Recast the records, starting at the line that contains "Click the arrow on the Location type selector" and ending at the line that contains "Where should I", as a Markdown table with the columns Row and Record line. Number each row and leave out blank lines.

§ **LISTED ENTRIES**:
********
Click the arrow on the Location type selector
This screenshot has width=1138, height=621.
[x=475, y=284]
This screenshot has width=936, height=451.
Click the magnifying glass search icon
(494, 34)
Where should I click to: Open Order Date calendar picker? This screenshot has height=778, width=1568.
********
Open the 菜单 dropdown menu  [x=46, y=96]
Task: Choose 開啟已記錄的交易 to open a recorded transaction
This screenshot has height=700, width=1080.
********
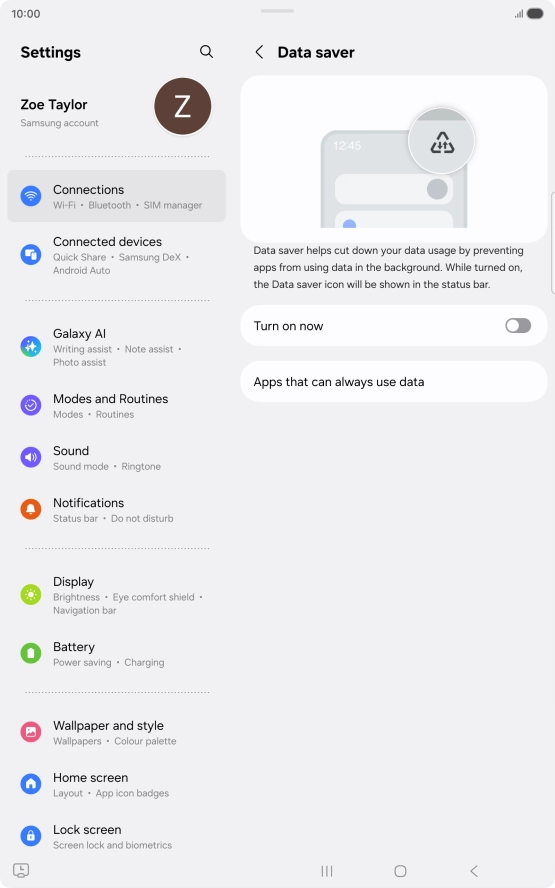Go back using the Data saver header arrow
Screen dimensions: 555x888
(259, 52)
********
§ **TASK SOLUTION**:
| Row | Record line |
|---|---|
| 1 | Click the arrow on the Location type selector |
| 2 | This screenshot has width=1138, height=621. |
| 3 | [x=475, y=284] |
| 4 | This screenshot has width=936, height=451. |
| 5 | Click the magnifying glass search icon |
| 6 | (494, 34) |
| 7 | Where should I click to: Open Order Date calendar picker? This screenshot has height=778, width=1568. |